Bob leaped around wild with joy. “Talk about a clue! Why, that’s the number of the cabin at Crazy Creek where this miner lived. Can’t we go right over and hunt for it, Dan? Do you suppose that the girls would care if Gerald and I go? We aren’t at all necessary to the birthday party. You and Julie are.”
“Of course, you may do as you wish,” Dan acquiesced. “It’s a long way to the camp, though.”
“Not if we can ride,” Gerry put in. “You and Meg came down on the horses. Where are they?”
“Back at the Heger cabin by this time,” the older brother replied. “Meg turned her pony’s head up the mountain road and said, ‘Go home, Pal,’ and the brown mare seemed to be quite content to follow. Perhaps you will overtake them.”
Bob caught hold of Gerald’s hand as he said: “We’ll have to hustle, old man, if we get back before dark.”
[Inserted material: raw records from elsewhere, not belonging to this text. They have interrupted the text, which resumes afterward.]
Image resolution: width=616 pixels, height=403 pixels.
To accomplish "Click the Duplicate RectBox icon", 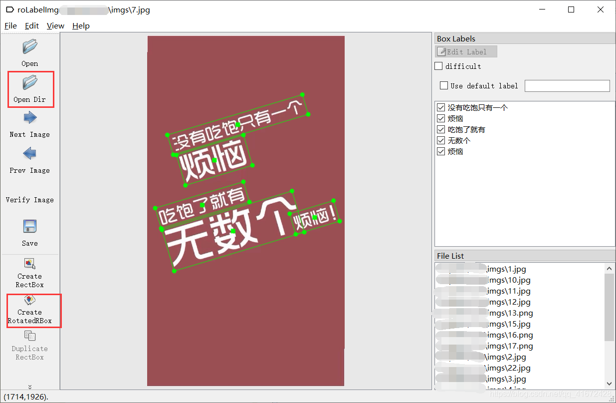I will 29,337.
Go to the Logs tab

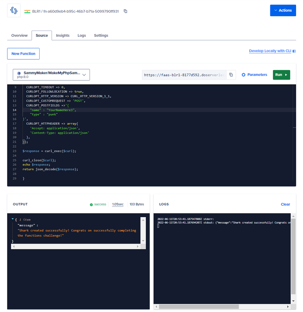click(x=82, y=35)

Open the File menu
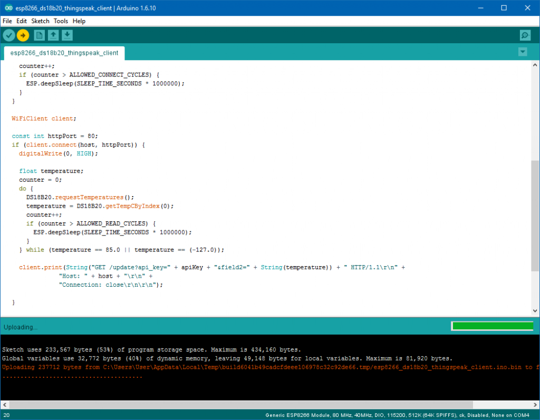7,21
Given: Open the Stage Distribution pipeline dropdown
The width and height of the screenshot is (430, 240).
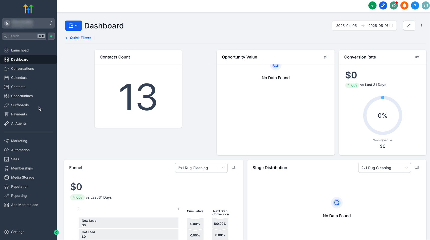Looking at the screenshot, I should coord(384,168).
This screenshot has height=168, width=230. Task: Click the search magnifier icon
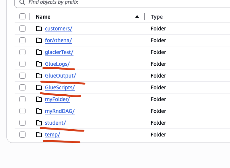click(x=21, y=2)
Gerry glanced at Julie to see if she were terribly disappointed, but the small girl smiled, though a bit waveringly. Dan, noting this, spoke for her: “Julie and I will stay at the cabin. It would hardly do for us all to leave Jane on her birthday.”
These two sauntered slowly along the brook, and before they reached the cabin they saw Bob and Gerald, fully clothed, starting to run up the mountain road.
Dan had little expectation that they would find the box of which the old Indian had told Meg, but he knew that Bob would not be able to enjoy the quiet party when be might be out following a clue.
The girls were seated on the rustic front porch when Dan and Julie appeared. Jane smiled a greeting to them, then asked: “Do tell us what has happened to Bob and Gerry. They dashed in and out again, nor would they stop when we called to ask where they were going?”
“Boys will be boys,” was Dan’s evasive answer as he sank down on the porch step and smiled up at Meg. Then he heard his questioning thought asking: “Is it possible that Meg’s real name is Giguette?”